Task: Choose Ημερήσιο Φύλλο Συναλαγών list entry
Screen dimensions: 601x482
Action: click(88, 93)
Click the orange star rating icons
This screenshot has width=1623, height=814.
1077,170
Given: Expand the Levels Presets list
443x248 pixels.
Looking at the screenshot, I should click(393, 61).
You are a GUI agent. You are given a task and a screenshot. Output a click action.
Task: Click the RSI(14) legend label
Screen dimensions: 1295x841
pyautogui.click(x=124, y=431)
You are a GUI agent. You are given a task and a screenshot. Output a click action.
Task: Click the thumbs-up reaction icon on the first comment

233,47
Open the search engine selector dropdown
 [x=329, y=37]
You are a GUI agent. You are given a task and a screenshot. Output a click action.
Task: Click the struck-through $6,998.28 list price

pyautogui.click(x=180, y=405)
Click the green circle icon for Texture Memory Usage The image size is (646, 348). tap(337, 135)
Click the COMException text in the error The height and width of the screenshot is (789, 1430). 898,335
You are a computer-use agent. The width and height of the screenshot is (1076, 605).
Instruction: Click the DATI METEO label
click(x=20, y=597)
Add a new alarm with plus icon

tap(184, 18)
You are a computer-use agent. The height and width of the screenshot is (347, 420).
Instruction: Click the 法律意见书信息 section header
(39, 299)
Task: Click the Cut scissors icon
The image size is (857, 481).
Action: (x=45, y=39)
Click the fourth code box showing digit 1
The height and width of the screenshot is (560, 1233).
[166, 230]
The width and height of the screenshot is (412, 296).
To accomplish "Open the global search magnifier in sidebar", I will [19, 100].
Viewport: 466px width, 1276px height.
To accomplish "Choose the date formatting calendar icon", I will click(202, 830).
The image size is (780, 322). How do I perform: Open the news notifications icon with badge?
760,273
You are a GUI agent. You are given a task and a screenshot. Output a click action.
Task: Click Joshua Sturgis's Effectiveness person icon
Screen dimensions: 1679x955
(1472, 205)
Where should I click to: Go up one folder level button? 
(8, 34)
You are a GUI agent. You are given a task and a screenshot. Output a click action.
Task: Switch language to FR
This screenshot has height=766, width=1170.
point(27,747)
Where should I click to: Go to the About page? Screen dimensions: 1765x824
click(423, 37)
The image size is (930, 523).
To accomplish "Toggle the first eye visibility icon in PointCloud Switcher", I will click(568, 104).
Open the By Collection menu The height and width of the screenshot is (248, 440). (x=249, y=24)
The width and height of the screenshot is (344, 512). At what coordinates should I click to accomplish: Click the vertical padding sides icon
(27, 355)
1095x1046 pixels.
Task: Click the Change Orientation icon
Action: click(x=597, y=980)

▸ TASK PROMPT
Format every line of the items above as a JSON list of strings, one string per line, leaving out blank lines.

▸ THE OUTPUT
[
  "Task: Choose Ημερήσιο Φύλλο Συναλαγών list entry",
  "Screen dimensions: 601x482",
  "Action: click(88, 93)",
  "Click the orange star rating icons",
  "This screenshot has width=1623, height=814.",
  "1077,170",
  "Given: Expand the Levels Presets list",
  "443x248 pixels.",
  "Looking at the screenshot, I should click(393, 61).",
  "You are a GUI agent. You are given a task and a screenshot. Output a click action.",
  "Task: Click the RSI(14) legend label",
  "Screen dimensions: 1295x841",
  "pyautogui.click(x=124, y=431)",
  "You are a GUI agent. You are given a task and a screenshot. Output a click action.",
  "Task: Click the thumbs-up reaction icon on the first comment",
  "233,47",
  "Open the search engine selector dropdown",
  " [x=329, y=37]",
  "You are a GUI agent. You are given a task and a screenshot. Output a click action.",
  "Task: Click the struck-through $6,998.28 list price",
  "pyautogui.click(x=180, y=405)",
  "Click the green circle icon for Texture Memory Usage The image size is (646, 348). tap(337, 135)",
  "Click the COMException text in the error The height and width of the screenshot is (789, 1430). 898,335",
  "You are a computer-use agent. The width and height of the screenshot is (1076, 605).",
  "Instruction: Click the DATI METEO label",
  "click(x=20, y=597)",
  "Add a new alarm with plus icon",
  "tap(184, 18)",
  "You are a computer-use agent. The height and width of the screenshot is (347, 420).",
  "Instruction: Click the 法律意见书信息 section header",
  "(39, 299)",
  "Task: Click the Cut scissors icon",
  "The image size is (857, 481).",
  "Action: (x=45, y=39)",
  "Click the fourth code box showing digit 1",
  "The height and width of the screenshot is (560, 1233).",
  "[166, 230]",
  "The width and height of the screenshot is (412, 296).",
  "To accomplish \"Open the global search magnifier in sidebar\", I will [19, 100].",
  "Viewport: 466px width, 1276px height.",
  "To accomplish \"Choose the date formatting calendar icon\", I will click(202, 830).",
  "The image size is (780, 322). How do I perform: Open the news notifications icon with badge?",
  "760,273",
  "You are a GUI agent. You are given a task and a screenshot. Output a click action.",
  "Task: Click Joshua Sturgis's Effectiveness person icon",
  "Screen dimensions: 1679x955",
  "(1472, 205)",
  "Where should I click to: Go up one folder level button? ",
  "(8, 34)",
  "You are a GUI agent. You are given a task and a screenshot. Output a click action.",
  "Task: Switch language to FR",
  "This screenshot has height=766, width=1170.",
  "point(27,747)",
  "Where should I click to: Go to the About page? Screen dimensions: 1765x824",
  "click(423, 37)",
  "The image size is (930, 523).",
  "To accomplish \"Toggle the first eye visibility icon in PointCloud Switcher\", I will click(568, 104).",
  "Open the By Collection menu The height and width of the screenshot is (248, 440). (x=249, y=24)",
  "The width and height of the screenshot is (344, 512). At what coordinates should I click to accomplish: Click the vertical padding sides icon",
  "(27, 355)",
  "1095x1046 pixels.",
  "Task: Click the Change Orientation icon",
  "Action: click(x=597, y=980)"
]